You are viewing a plain text version of this content. The canonical link for it is here.
Posted to users@kafka.apache.org by Neeraj Vaidya <ne...@yahoo.co.in.INVALID> on 2022/04/23 11:55:52 UTC

org.apache.kafka.common.errors.InvalidProducerEpochException: Producer attempted to produce with an old epoch

Hi All,
My setup is shown in the attached JPEG file.
In my setup, I have a stretch cluster spread across 2 data-centres (Geographically distant).

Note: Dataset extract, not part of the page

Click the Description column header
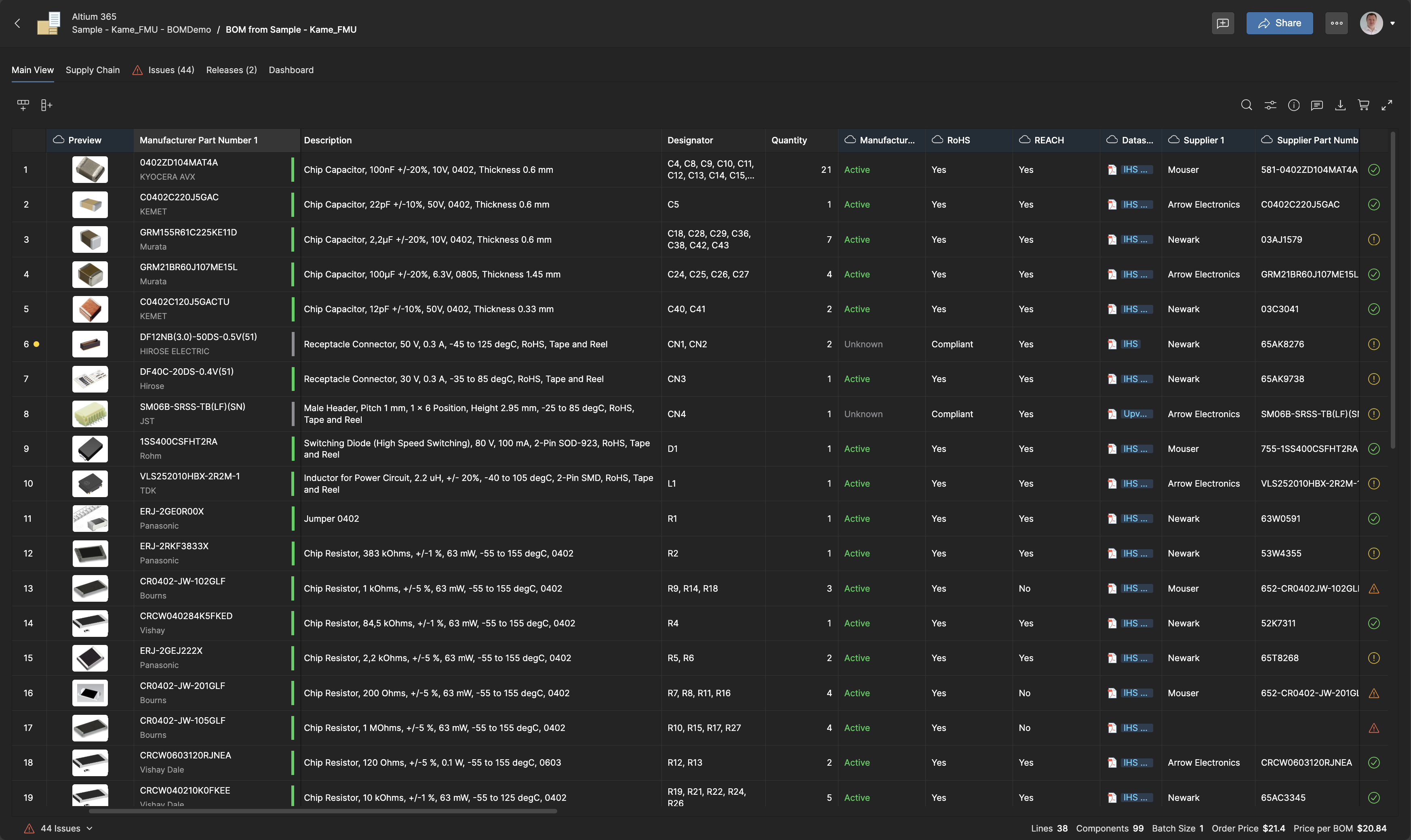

The network latency as measured by ping round-trip-time is about 50ms.
There are 4 brokers in each DC.
In each of these data-centres, I have a Kafka Producer application and a KStream application.
My test involves the following :
Make producer in DC1 produce records at the rate of say about 3000 messages per second.
Shutdown all brokers in DC2, so as to simulate a site-outage, for about 30 minutes.

When I re-start the brokers in DC2, I encounter the following errors in the logs of my KStream application. (Note : The Kafka producer application does not seem to suffer from any such errors).
Obviously, I can see that the replica lag in the brokers of DC2 has increased, but is gradually reducing due to the brokers in DC2 now trying to fetch records from DC1 brokers.
However, the KStream application shuts down and cannot be started up till the replica lag for all the partitions of the topic from which the KStream application consumes, is completed.
The errors I see are as follows in the KStream application and soon after, it shuts down.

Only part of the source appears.